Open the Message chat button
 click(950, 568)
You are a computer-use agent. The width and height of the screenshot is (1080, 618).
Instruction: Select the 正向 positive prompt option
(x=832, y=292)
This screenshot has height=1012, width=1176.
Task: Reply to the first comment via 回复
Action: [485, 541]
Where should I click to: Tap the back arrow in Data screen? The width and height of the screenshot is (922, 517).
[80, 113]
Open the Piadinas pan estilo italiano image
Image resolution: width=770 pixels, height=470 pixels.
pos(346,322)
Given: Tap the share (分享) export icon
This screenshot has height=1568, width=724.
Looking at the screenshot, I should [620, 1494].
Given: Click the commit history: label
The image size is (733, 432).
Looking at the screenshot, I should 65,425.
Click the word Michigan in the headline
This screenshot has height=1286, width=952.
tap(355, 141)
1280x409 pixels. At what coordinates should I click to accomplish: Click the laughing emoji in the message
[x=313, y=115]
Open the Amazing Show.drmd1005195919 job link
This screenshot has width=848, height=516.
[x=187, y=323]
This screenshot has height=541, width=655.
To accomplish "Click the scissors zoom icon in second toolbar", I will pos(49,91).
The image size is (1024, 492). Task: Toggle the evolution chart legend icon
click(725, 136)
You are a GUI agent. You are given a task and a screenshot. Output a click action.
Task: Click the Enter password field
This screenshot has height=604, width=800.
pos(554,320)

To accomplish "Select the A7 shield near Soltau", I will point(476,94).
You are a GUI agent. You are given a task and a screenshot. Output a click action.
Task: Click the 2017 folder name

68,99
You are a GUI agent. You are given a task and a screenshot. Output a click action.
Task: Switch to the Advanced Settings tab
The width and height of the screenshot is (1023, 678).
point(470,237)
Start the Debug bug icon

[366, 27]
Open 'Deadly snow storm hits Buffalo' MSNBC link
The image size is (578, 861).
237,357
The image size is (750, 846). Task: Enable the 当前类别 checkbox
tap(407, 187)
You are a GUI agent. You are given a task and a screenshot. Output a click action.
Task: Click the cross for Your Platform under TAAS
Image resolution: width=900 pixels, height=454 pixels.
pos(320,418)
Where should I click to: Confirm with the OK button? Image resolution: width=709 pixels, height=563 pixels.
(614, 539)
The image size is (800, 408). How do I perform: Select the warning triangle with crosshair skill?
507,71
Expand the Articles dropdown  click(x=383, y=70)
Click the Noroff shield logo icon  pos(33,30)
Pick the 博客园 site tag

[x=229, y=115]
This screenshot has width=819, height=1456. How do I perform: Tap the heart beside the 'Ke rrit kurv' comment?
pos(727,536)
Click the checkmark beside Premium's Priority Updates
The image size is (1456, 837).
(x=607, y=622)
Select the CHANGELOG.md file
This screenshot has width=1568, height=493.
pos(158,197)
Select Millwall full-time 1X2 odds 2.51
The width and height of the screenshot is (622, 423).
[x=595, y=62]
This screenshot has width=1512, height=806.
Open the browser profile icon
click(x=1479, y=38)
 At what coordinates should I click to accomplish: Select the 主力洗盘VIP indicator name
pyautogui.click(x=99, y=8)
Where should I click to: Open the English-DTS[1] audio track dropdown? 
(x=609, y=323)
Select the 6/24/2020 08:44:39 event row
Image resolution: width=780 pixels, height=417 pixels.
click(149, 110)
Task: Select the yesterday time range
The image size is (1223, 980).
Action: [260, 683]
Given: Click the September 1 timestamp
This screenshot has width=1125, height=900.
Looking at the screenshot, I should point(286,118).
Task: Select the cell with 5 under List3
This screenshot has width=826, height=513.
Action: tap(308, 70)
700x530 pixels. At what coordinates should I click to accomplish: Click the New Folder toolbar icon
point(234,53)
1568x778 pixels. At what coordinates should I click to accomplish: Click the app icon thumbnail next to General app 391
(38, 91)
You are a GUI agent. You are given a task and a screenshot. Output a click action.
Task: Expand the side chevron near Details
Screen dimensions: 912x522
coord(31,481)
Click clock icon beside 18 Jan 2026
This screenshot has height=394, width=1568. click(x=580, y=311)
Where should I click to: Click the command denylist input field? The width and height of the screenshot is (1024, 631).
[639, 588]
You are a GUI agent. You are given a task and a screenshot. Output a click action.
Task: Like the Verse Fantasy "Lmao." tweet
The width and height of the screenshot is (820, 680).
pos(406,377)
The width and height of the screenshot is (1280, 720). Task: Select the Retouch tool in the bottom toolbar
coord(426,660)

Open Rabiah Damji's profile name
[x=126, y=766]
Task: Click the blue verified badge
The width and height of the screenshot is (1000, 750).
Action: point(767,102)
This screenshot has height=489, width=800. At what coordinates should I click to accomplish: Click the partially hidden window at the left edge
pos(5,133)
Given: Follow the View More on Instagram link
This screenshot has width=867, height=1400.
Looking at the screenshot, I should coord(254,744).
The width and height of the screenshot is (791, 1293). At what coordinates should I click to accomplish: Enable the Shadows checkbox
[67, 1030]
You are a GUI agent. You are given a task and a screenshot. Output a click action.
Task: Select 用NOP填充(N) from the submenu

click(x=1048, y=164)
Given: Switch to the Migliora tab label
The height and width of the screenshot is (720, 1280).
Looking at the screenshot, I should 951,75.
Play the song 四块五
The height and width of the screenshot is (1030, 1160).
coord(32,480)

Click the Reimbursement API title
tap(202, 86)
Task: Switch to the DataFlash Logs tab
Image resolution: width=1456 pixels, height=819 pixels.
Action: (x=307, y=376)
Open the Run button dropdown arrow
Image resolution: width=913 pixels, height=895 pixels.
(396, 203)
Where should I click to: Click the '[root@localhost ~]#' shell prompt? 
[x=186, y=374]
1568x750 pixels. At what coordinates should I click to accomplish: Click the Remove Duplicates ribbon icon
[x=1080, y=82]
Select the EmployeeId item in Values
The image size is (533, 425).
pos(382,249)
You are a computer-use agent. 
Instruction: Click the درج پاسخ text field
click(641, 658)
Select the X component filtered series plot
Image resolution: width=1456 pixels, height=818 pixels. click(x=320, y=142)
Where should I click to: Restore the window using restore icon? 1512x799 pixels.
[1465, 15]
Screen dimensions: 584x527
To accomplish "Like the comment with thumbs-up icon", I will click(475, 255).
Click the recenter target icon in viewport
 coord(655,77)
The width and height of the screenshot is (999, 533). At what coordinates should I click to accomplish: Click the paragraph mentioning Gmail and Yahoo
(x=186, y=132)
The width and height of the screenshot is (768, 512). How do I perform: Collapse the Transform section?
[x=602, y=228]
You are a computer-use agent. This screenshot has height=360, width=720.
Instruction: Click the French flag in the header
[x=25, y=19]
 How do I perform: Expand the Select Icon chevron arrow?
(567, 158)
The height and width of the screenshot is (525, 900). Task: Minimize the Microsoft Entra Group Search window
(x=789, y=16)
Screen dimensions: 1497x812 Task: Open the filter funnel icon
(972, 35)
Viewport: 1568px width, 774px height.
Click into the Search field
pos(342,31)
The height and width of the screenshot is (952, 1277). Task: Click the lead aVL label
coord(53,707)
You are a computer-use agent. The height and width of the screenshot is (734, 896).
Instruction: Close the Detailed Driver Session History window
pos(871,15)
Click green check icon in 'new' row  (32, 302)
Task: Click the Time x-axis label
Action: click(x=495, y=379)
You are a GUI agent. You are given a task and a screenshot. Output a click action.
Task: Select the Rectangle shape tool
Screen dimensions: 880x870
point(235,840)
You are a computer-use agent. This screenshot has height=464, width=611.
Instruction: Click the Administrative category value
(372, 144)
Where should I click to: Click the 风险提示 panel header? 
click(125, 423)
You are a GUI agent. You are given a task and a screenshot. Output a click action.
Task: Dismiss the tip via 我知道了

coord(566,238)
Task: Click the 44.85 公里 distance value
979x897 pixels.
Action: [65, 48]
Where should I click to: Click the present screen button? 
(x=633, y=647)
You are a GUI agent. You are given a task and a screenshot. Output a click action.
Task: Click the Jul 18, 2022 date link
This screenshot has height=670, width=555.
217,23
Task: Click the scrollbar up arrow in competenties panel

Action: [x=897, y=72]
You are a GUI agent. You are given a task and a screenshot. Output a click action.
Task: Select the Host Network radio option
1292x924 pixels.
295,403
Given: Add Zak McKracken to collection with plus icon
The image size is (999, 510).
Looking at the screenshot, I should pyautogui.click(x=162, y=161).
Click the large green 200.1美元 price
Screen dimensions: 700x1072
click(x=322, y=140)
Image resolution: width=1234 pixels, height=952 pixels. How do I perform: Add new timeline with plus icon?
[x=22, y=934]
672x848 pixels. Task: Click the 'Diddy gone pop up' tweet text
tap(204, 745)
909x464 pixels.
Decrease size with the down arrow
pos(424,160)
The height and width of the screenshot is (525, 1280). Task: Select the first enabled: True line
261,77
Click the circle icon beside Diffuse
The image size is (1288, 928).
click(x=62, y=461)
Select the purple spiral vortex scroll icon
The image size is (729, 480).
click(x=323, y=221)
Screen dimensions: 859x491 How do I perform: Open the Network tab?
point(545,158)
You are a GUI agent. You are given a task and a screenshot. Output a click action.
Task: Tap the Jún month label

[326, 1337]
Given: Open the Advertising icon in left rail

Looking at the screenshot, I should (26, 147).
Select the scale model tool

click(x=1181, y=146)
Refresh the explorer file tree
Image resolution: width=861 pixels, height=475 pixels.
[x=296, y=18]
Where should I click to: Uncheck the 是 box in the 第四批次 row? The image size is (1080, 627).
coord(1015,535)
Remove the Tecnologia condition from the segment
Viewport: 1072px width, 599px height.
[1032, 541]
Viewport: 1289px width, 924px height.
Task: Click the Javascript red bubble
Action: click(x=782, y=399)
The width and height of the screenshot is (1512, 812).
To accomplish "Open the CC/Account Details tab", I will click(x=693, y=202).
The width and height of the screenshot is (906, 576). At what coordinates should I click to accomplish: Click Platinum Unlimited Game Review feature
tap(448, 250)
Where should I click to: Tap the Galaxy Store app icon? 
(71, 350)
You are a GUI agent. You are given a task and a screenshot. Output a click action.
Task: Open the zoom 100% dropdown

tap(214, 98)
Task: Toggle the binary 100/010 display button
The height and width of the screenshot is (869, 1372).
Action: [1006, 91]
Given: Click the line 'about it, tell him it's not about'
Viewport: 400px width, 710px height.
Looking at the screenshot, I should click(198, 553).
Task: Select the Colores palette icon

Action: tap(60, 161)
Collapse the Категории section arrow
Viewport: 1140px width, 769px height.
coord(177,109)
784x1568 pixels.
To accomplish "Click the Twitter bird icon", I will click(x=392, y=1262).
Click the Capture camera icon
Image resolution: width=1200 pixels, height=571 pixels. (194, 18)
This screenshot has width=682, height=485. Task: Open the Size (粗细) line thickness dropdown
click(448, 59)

◇ ◇ ◇ ◇ ◇

◆ **What the task requires**: Pull out every line of the entries that includes the word "under".

◆ **Expected answer**:
Task: Click the cross for Your Platform under TAAS
Task: Select the cell with 5 under List3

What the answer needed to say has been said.